• [Goal of the exercise]: Transcribe the entries exactly as they stand below, passing over any picture.

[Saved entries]

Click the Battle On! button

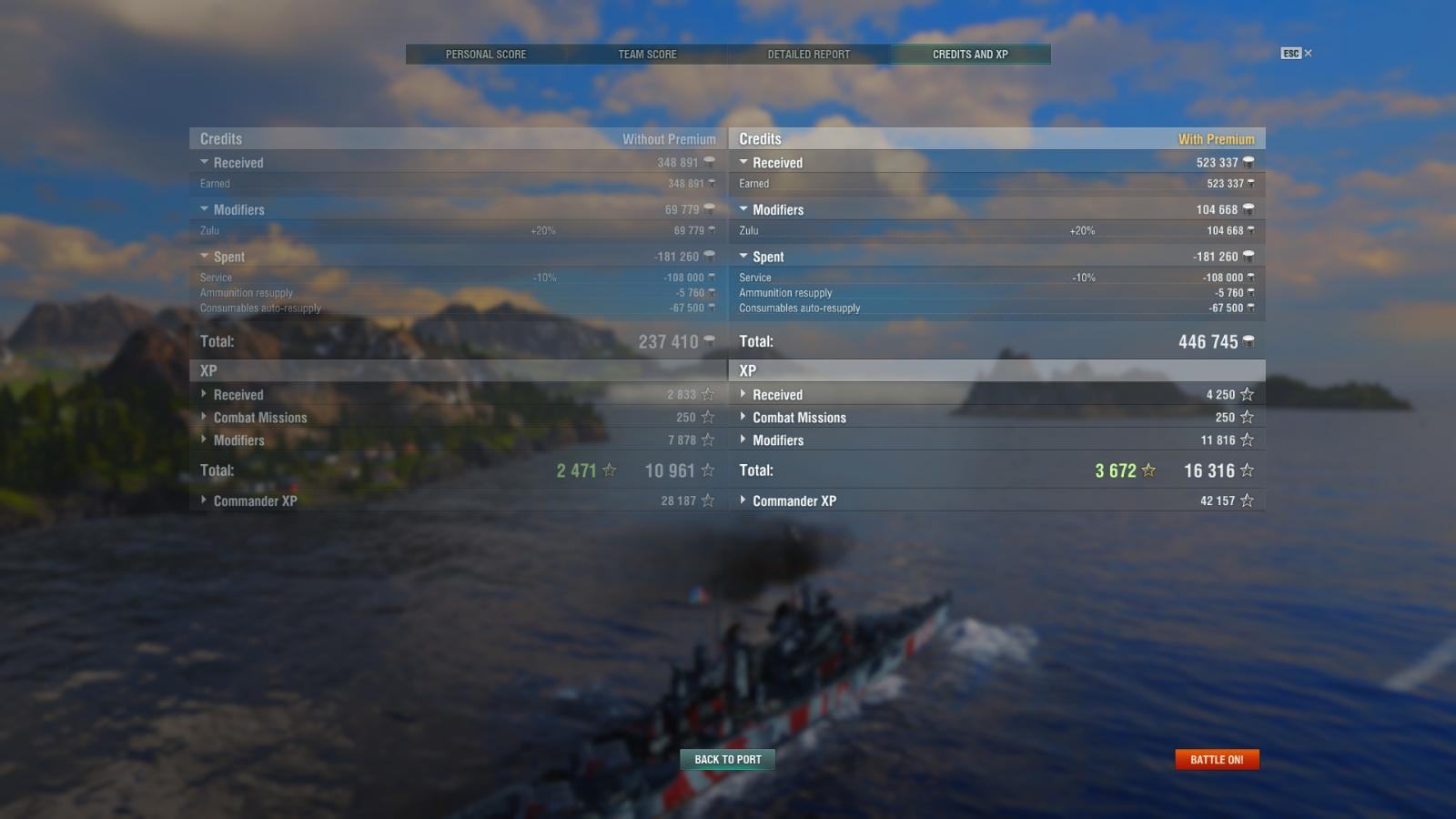[1217, 760]
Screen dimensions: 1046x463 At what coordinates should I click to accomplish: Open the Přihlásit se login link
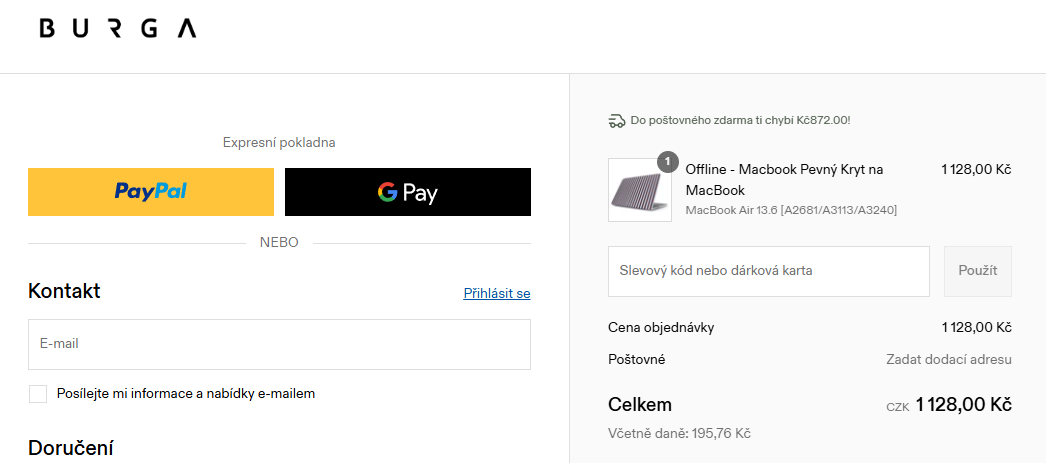click(x=496, y=293)
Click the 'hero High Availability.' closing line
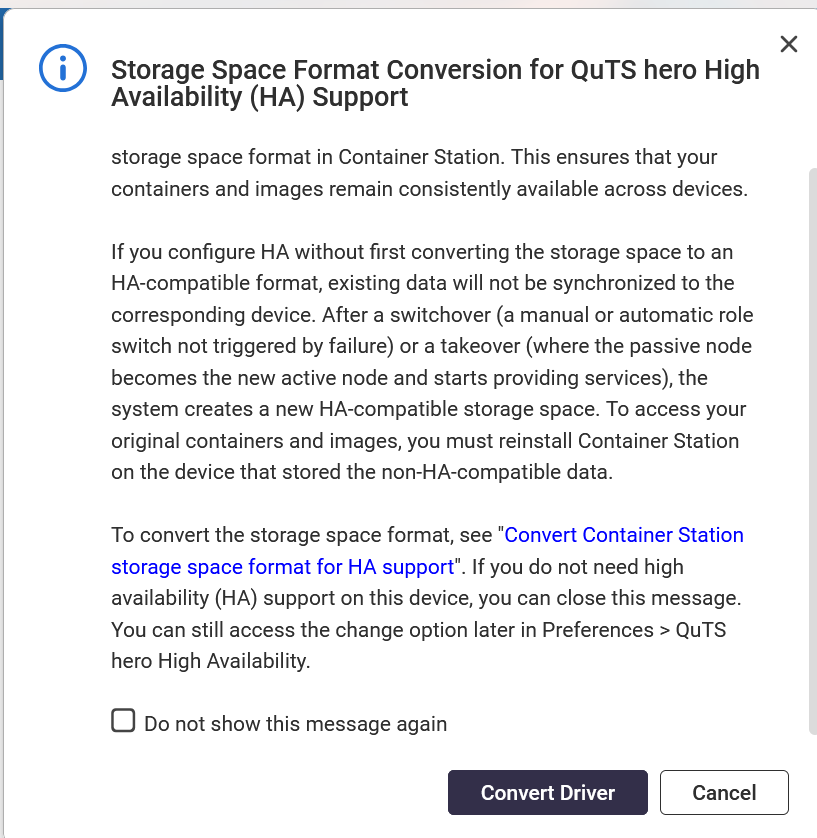Viewport: 817px width, 838px height. 211,660
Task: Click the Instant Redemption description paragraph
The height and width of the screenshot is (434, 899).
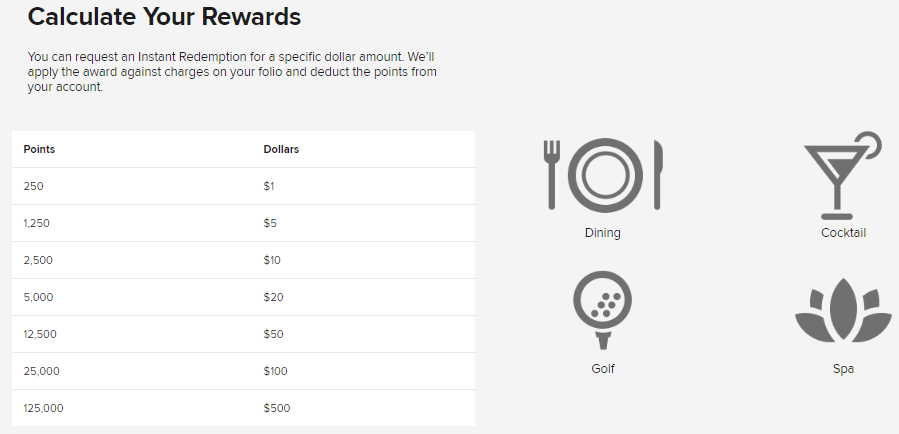Action: coord(232,72)
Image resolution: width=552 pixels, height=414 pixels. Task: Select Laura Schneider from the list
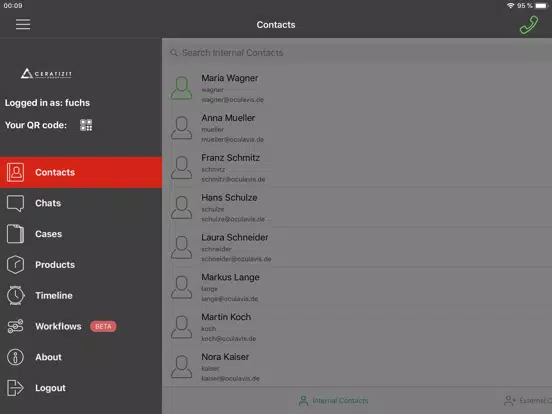point(357,247)
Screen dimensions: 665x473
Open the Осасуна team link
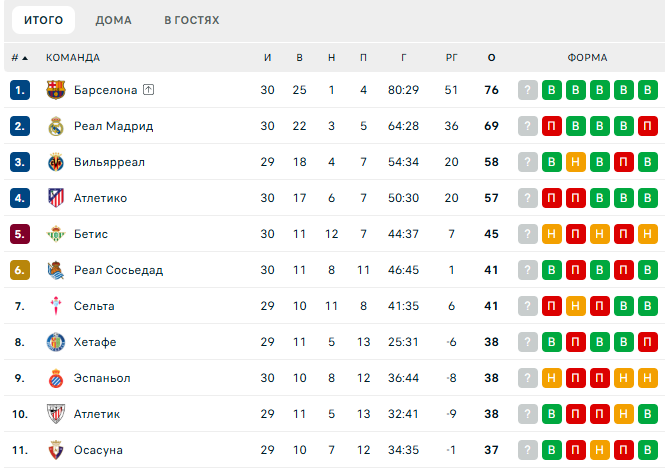98,450
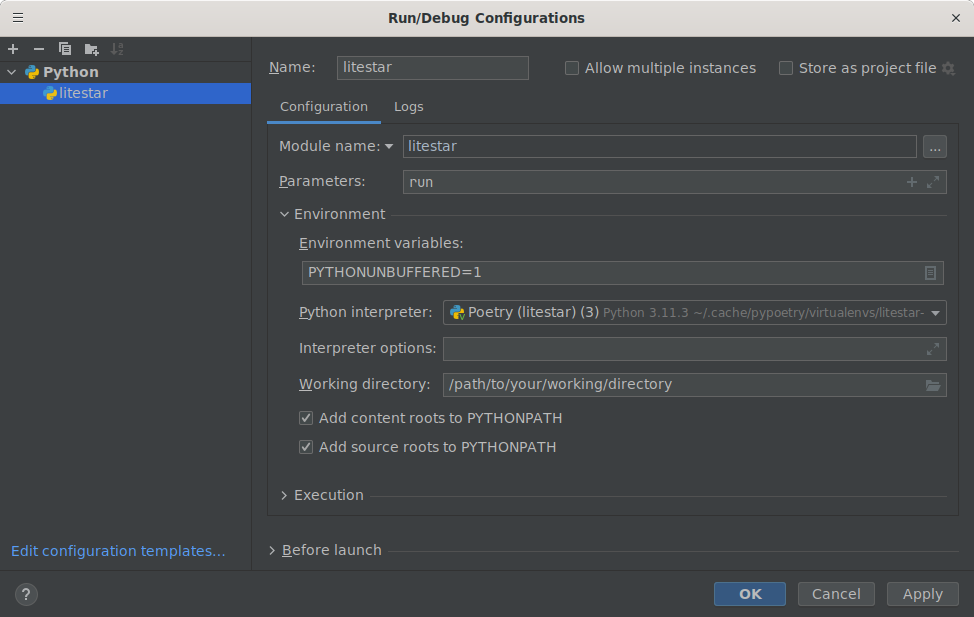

• [Problem solution]:
Click the Battle On! button

[1217, 760]
Screen dimensions: 1046x463 At what coordinates should I click to accomplish: Open the Přihlásit se login link
click(x=496, y=293)
Click the 'hero High Availability.' closing line
Viewport: 817px width, 838px height. 211,660
Task: Click the Instant Redemption description paragraph
The height and width of the screenshot is (434, 899).
Action: coord(232,72)
Image resolution: width=552 pixels, height=414 pixels. Task: Select Laura Schneider from the list
point(357,247)
Screen dimensions: 665x473
Open the Осасуна team link
98,450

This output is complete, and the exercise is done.